SET TASK =>
Reproduce every item below verbatim, line for line, changing nothing.

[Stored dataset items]
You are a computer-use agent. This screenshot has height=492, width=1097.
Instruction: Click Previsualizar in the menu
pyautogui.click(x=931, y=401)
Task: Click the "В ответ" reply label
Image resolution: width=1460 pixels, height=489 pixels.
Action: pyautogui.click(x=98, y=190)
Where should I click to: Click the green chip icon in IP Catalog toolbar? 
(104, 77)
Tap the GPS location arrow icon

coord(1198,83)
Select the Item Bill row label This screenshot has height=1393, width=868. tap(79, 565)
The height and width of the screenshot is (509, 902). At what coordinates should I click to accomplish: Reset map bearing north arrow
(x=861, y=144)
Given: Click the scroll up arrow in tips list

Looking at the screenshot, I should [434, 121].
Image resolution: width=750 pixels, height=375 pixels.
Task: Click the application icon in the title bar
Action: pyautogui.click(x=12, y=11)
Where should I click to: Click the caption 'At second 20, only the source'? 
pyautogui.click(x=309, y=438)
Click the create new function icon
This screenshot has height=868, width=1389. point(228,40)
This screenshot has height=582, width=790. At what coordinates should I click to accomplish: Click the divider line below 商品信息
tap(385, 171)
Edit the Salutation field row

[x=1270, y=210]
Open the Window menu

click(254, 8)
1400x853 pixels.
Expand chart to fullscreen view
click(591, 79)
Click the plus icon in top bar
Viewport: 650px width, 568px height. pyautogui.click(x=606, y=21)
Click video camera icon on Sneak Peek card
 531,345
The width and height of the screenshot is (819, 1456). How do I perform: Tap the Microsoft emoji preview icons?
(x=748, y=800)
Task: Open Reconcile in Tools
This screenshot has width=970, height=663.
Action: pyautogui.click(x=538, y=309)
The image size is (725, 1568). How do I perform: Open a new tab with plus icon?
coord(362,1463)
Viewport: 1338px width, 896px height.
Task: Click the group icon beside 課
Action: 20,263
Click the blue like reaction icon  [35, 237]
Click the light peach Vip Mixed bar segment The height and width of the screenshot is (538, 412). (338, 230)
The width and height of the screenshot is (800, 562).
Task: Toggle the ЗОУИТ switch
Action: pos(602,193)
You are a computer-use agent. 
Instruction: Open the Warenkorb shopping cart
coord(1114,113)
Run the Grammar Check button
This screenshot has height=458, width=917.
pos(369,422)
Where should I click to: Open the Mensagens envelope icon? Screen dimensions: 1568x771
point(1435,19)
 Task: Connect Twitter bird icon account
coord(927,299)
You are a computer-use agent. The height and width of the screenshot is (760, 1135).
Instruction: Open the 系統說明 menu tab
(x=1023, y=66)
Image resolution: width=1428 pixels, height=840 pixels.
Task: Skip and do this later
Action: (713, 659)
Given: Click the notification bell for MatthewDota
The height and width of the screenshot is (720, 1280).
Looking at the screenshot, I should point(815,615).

REPLY =>
You are a computer-use agent. This screenshot has height=492, width=1097.
Instruction: Click Previsualizar in the menu
pyautogui.click(x=931, y=401)
Task: Click the "В ответ" reply label
Image resolution: width=1460 pixels, height=489 pixels.
Action: pyautogui.click(x=98, y=190)
Where should I click to: Click the green chip icon in IP Catalog toolbar? 
(104, 77)
Tap the GPS location arrow icon

coord(1198,83)
Select the Item Bill row label This screenshot has height=1393, width=868. tap(79, 565)
The height and width of the screenshot is (509, 902). At what coordinates should I click to accomplish: Reset map bearing north arrow
(x=861, y=144)
Given: Click the scroll up arrow in tips list

Looking at the screenshot, I should [434, 121].
Image resolution: width=750 pixels, height=375 pixels.
Task: Click the application icon in the title bar
Action: pyautogui.click(x=12, y=11)
Where should I click to: Click the caption 'At second 20, only the source'? 
pyautogui.click(x=309, y=438)
Click the create new function icon
This screenshot has height=868, width=1389. point(228,40)
This screenshot has height=582, width=790. At what coordinates should I click to accomplish: Click the divider line below 商品信息
tap(385, 171)
Edit the Salutation field row

[x=1270, y=210]
Open the Window menu

click(254, 8)
1400x853 pixels.
Expand chart to fullscreen view
click(591, 79)
Click the plus icon in top bar
Viewport: 650px width, 568px height. pyautogui.click(x=606, y=21)
Click video camera icon on Sneak Peek card
 531,345
The width and height of the screenshot is (819, 1456). How do I perform: Tap the Microsoft emoji preview icons?
(x=748, y=800)
Task: Open Reconcile in Tools
This screenshot has width=970, height=663.
Action: pyautogui.click(x=538, y=309)
The image size is (725, 1568). How do I perform: Open a new tab with plus icon?
coord(362,1463)
Viewport: 1338px width, 896px height.
Task: Click the group icon beside 課
Action: 20,263
Click the blue like reaction icon  [35, 237]
Click the light peach Vip Mixed bar segment The height and width of the screenshot is (538, 412). (338, 230)
The width and height of the screenshot is (800, 562).
Task: Toggle the ЗОУИТ switch
Action: pos(602,193)
You are a computer-use agent. 
Instruction: Open the Warenkorb shopping cart
coord(1114,113)
Run the Grammar Check button
This screenshot has height=458, width=917.
pos(369,422)
Where should I click to: Open the Mensagens envelope icon? Screen dimensions: 1568x771
point(1435,19)
 Task: Connect Twitter bird icon account
coord(927,299)
You are a computer-use agent. The height and width of the screenshot is (760, 1135).
Instruction: Open the 系統說明 menu tab
(x=1023, y=66)
Image resolution: width=1428 pixels, height=840 pixels.
Task: Skip and do this later
Action: (713, 659)
Given: Click the notification bell for MatthewDota
The height and width of the screenshot is (720, 1280).
Looking at the screenshot, I should point(815,615).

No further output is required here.